Downregulation of miR-133b has been reported in multiple types of malignancies including colorectal cancer (CRC). We previously confirmed that TAp63 actively translates microRNA-133b (miR-133b) transcripts. While the presence of miRNA mutations have frequently been described in CRC, most CRCs do not show any variation in the miR-133b coding sequence. Therefore, it is important to elucidate the relationship between TAp63 and miR-133b, and identify other mediators of miR-133b downregulation in CRC. The expression of TAp63 was detected by RT-qPCR, western blotting, immunohistochemistry (IHC) and densitometric analysis using Image-Pro Plus 6.0 software in 38 CRC and corresponding non-cancerous tissues (NCTs). The expression of mature miR-133b was determined by RT-qPCR, in situ hybridization (ISH) and densitometric analysis using Image-Pro Plus 6.0 software. The DNA from 38 CRC tissues and NCTs were screened for miR-133b mutations through sequence analysis.
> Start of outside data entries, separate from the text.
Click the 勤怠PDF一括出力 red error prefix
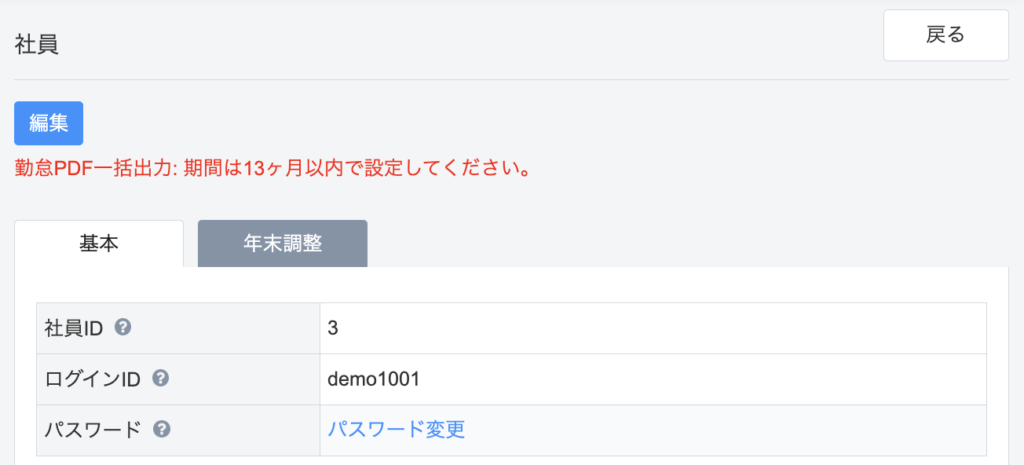The image size is (1024, 465). pos(96,167)
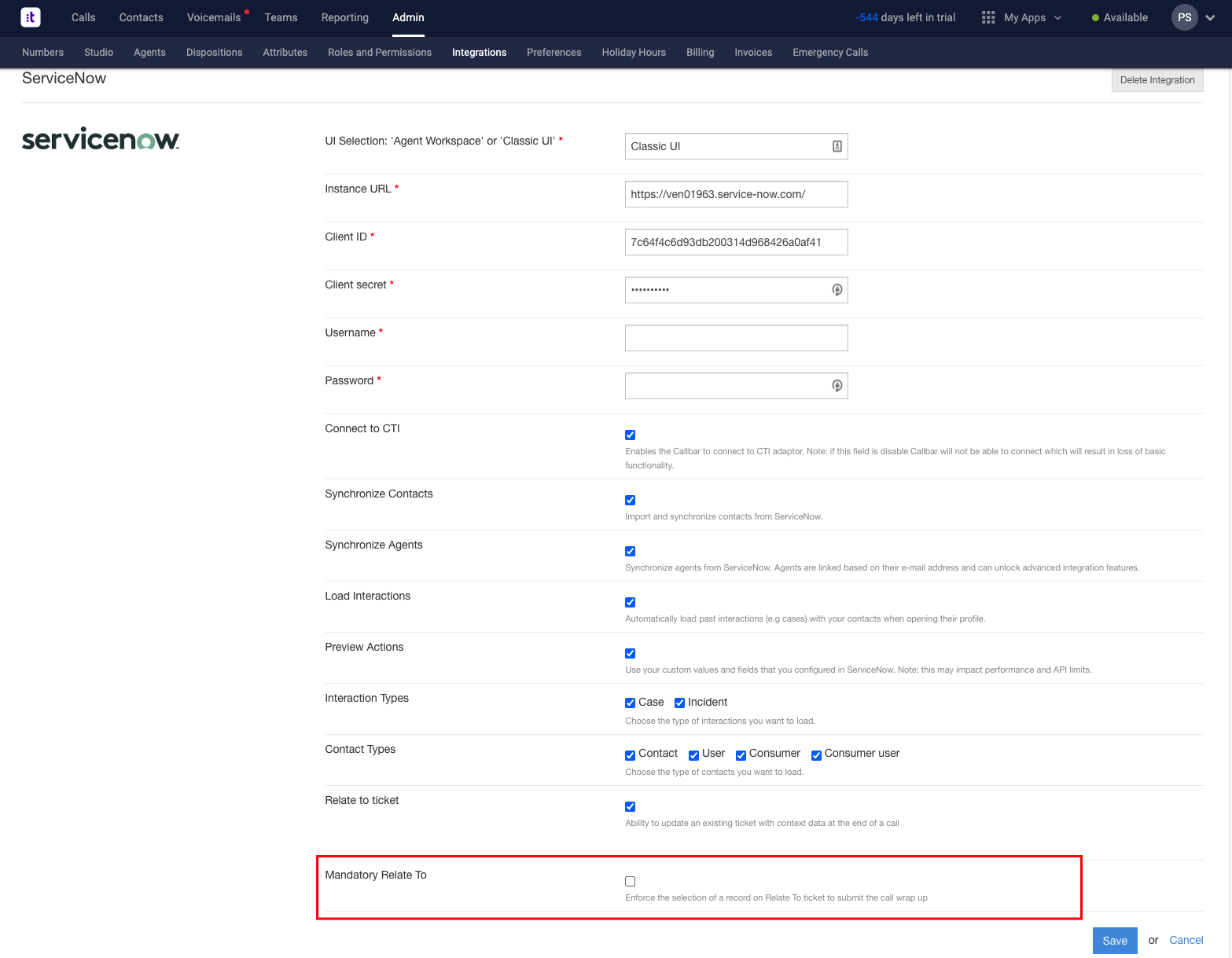1232x958 pixels.
Task: Open the Reporting menu
Action: (x=344, y=17)
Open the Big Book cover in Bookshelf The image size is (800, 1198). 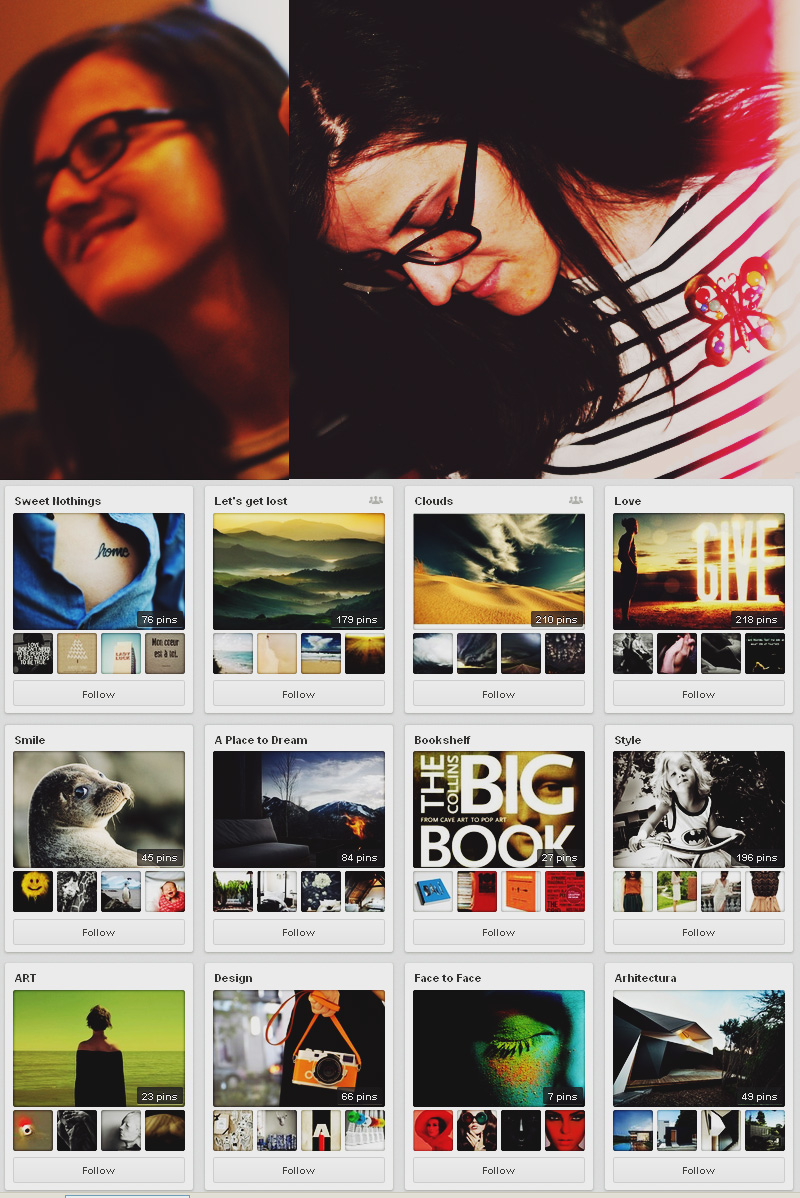coord(498,809)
Compared with the NCTs, TAp63 mRNA expression was significantly lower in 21 (55.27%) tumor tissues. Compared with the NCTs, the miR-133b expression level was significantly lower in 31 (81.58%) tumor tissues. The expression of miR-133b was found to be positively correlated with TAp63. Loss of TAp63 and miR-133b was associated with an increased likelihood of metastatic events. The area under the ROC curve (AUC) of TAp63 for CRC was 0.623 [95% confidence interval (CI), 0.497-0.748; P=0.046], with 73.7% sensitivity and 50% specificity, respectively. The AUC of miR-133b for CRC was 0.857 (95% CI, 0.774-0.940; P<0.0001), with 78.9% sensitivity and 81.6% specificity, respectively. The combined AUC of TAp63 and miR-133b for CRC was 0.881 (95% CI, 0.805-0.956; P<0.0001), with 89.5% sensitivity and 71.1% specificity, respectively. Point mutations within the seed region of miR-133b were found in 1 patient, but the point mutation did not impact the secondary structure of the pre-miR-133b. Therefore, downregulation of TAp63 may be one reason for the dysregulation of miR-133b in CRC. The expression analysis of TAp63 and miR-133b revealed that they may be used as valuable prognostic biomarkers for CRC.